E era aqui, nos conselhos, que as reuniões falhavam. Em parte também pelo facto de a equipa especial criada pela DGS , onde se encontram médicos com elevada formação e que estão no terreno, ter deixado de ser ouvida. Sem a ajuda de quem percebe como funcionam as estruturas da Saúde em Portugal, e de quem já lidou com outra pandemia — a da gripe A —, as folhas de Excel ficavam sem contexto. As reuniões no Infarmed acabavam por se aproximar mais do jogo do telefone: a mensagem que parte nunca é a mensagem que chega.

“Há informação, claro que há, ninguém se pode queixar disso, o que acontece é que ela é muito, muito complexa. Os especialistas estão a falar na linguagem deles e não está lá ninguém para a descodificar. É normal que o primeiro-ministro fique frustrado se não percebe exatamente o que lhe está a ser dito numa situação como a da pandemia”, diz outro dos participantes ouvidos pelo Observador. “Quando chega à parte das perguntas, ainda é pior. Os especialistas, aqueles que estão no palanque, não conseguem responder às perguntas de forma clara. A linguagem de uns e outros simplesmente não é a mesma.”

Até porque os números, de facto, não chegam. E é na sua interpretação, feita a partir de quem conhece o terreno, que está o elo perdido: “Bastava ouvir quem sabe que um surto no bairro da Jamaica não é igual a um surto no bairro de Alvalade  — e que sabe que um Rt sem estar associado a um número de casos não diz nada — para evitarmos alguns erros. Não se resolvia tudo, claro, mas pelo menos não repetíamos os erros do passado, os que cometemos com a pandemia da gripe A”, conclui um membro da task force.

Esta quarta-feira o Infarmed volta a abrir (para logo em seguida fechar) as suas portas. No auditório estarão cerca de 40 pessoas com Marcelo, Costa e Ferro na primeira fila

MÁRIO CRUZ/LUSA

O modelo não funcionou. Acabou-se com o modelo

“A notícia do puxão de orelhas abriu a caixa de Pandora”, defendeu ao Observador um dos participantes das reuniões no Infarmed, ainda antes de decisão desta quarta-feira. A partir daí, considera, quebrou-se o verniz e criou-se a ideia de que as frustrações podiam passar para a imprensa.

“Primeiro foi Fernando Medina, depois Rui Rio. E haverá outros depois da próxima reunião, com certeza”, acreditava um dos participantes habituais, defensor, tal como Rui Rio, de que o modelo de reuniões precisa de alterações.

No início da pandemia, era do trabalho da task force que nasciam as normas da DGS. E quando não tinham origem na equipa, pelo menos passavam por uma colaboração estreita, como durante a elaboração da estratégia de confinamento. Atualmente, a equipa pouco mais faz do que rever as normas que emanam da DGS.

Essa ideia foi também defendida, em entrevista à Rádio Observador, por Pedro Pita Barros, professor da Nova SBE, depois da tensão de 24 de junho. “Pela primeira vez, encontrámos uma certa tensão política na gestão da atual situação, que era algo que até agora não tinha existido”, afirmou o economista. “Se calhar temos de pensar que o modelo de reuniões do Infarmed se está a esgotar enquanto modelo.”

Um dos membros da task force, ouvido no início da semana, não tinha dúvidas sobre este assunto: se o modelo não funcionava, António Costa, que afirmou que dará os passos atrás que tiver de dar, devia mudá-lo. “Não sejamos ingénuos, António Costa é primeiro-ministro. Se acha que não tem toda a informação de que precisa, tem poder para mudar as coisas e rever o modelo que está a ser usado nas reuniões.”

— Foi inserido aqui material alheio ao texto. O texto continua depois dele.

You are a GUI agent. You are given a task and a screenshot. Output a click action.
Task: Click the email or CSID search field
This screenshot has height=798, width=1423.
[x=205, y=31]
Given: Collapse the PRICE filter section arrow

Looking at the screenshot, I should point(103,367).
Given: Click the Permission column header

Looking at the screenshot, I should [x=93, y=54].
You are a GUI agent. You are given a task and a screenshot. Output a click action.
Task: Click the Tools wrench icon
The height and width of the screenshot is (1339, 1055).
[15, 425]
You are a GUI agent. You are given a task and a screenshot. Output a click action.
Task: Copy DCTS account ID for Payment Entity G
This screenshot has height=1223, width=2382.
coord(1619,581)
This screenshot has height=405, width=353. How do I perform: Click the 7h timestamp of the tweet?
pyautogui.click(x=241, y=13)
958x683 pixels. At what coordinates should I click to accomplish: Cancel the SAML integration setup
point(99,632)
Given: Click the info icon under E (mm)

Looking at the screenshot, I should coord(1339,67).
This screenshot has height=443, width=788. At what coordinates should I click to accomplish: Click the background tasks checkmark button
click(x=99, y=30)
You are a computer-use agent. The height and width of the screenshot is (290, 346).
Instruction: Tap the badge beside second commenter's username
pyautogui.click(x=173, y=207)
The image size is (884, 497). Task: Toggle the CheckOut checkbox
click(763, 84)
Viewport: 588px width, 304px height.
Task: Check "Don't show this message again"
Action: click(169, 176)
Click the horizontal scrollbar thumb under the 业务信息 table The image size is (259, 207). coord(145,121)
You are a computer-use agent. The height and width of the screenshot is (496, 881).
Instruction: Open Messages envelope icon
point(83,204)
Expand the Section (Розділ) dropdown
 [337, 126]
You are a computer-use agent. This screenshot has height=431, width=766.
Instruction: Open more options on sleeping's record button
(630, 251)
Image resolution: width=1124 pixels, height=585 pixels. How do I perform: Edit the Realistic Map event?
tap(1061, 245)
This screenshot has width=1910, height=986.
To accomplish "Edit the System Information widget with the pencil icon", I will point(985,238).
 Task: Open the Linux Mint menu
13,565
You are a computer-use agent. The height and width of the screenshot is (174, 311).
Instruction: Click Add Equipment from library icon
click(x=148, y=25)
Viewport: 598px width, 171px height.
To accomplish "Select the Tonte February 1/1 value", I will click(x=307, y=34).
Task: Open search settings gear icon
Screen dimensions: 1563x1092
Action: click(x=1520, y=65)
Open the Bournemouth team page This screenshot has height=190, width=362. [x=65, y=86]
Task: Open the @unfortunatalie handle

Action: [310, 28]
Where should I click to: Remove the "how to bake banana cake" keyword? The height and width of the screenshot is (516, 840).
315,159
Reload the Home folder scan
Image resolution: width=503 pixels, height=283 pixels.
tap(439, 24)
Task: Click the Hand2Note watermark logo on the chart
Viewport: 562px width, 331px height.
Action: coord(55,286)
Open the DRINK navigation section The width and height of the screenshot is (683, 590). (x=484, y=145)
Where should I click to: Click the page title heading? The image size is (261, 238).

“Pela primeira vez, encontrámos uma certa tensão política na gestão da atual situação”, diz Pedro Pita Barros

A decisão acabaria por ser mais radical. À saída da reunião desta quarta-feira, Marcelo Rebelo de Sousa — que esteve uns segundos a conferenciar com António Costa antes de falar aos jornalistas — comunicou publicamente que aquele seria o último encontro. Horas mais tarde, já ao início da noite, o primeiro-ministro esclareceria que, afinal, as reuniões podem voltar a acontecer, mas não regularmente, como até agora — apenas quando se justificar.